Source records =>
BEGIN

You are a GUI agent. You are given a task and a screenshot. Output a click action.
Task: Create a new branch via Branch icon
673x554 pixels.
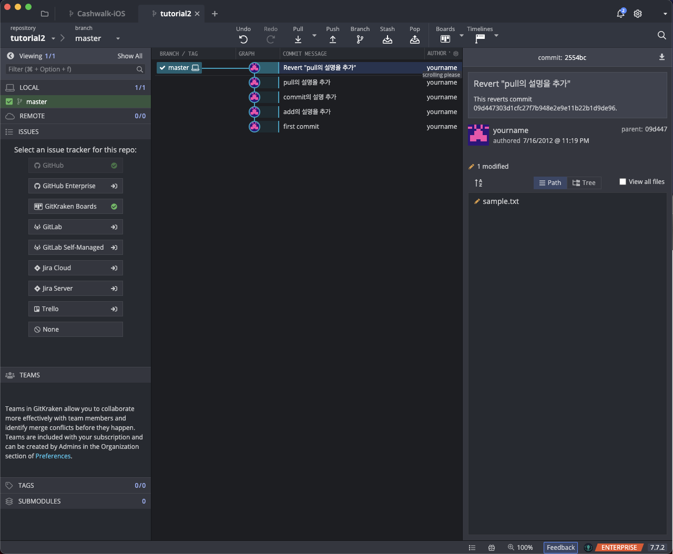tap(360, 39)
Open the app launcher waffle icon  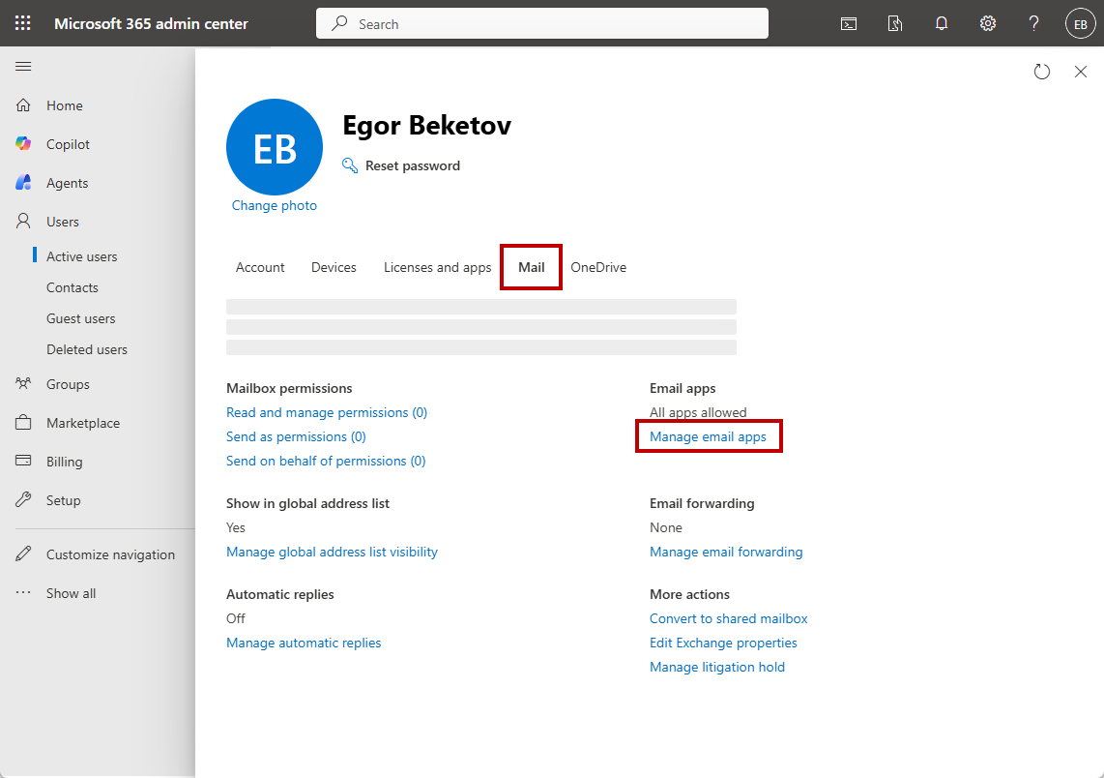point(23,23)

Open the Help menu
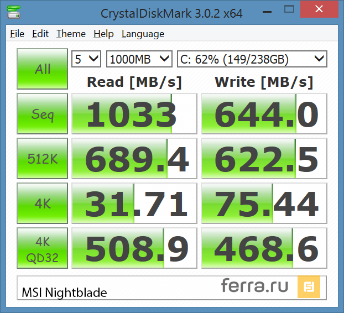click(x=103, y=34)
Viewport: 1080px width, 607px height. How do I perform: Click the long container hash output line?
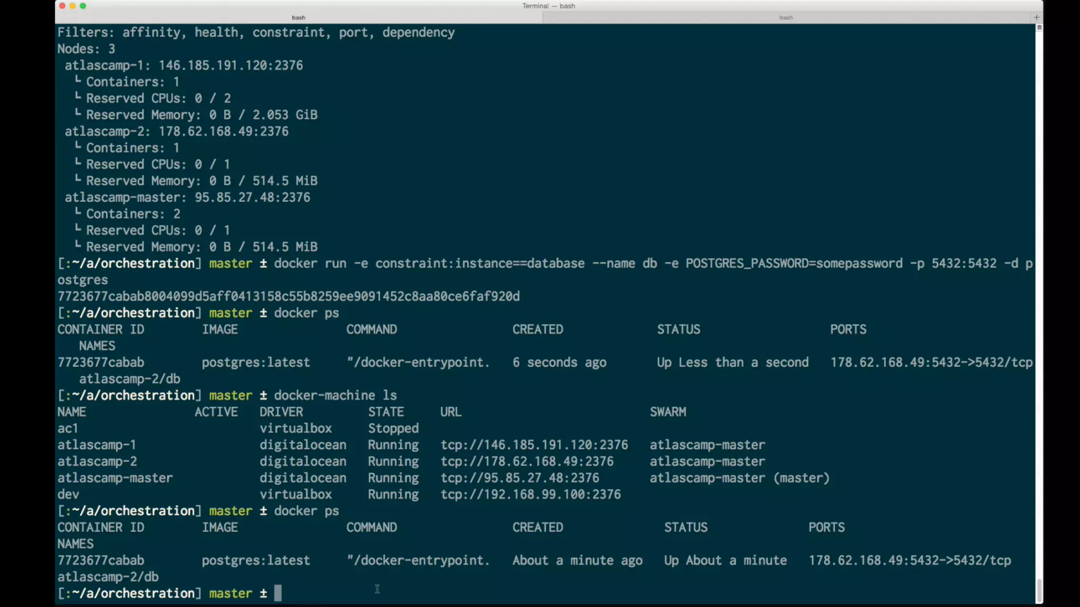[x=288, y=297]
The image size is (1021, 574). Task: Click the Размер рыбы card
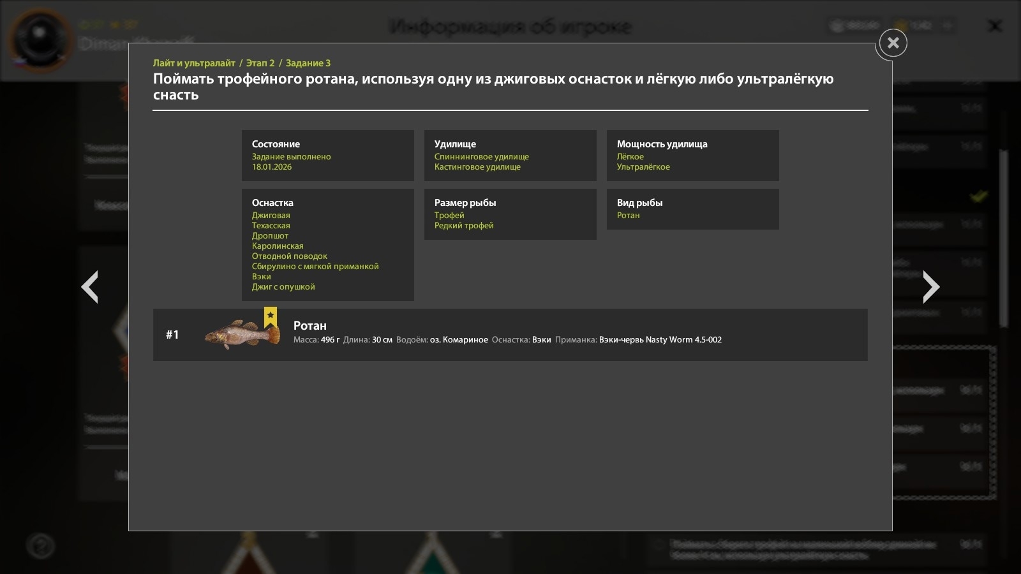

END

Exercise prompt => Switch "Help" to "Settings" in the data, from the line with "Open the Help menu" up to and including the last line, and keep everything else the same. Leave the pictures out.

Exercise result =>
Open the Settings menu
click(x=103, y=34)
Viewport: 1080px width, 607px height. How do I perform: Click the long container hash output line?
[x=288, y=297]
The image size is (1021, 574). Task: Click the Размер рыбы card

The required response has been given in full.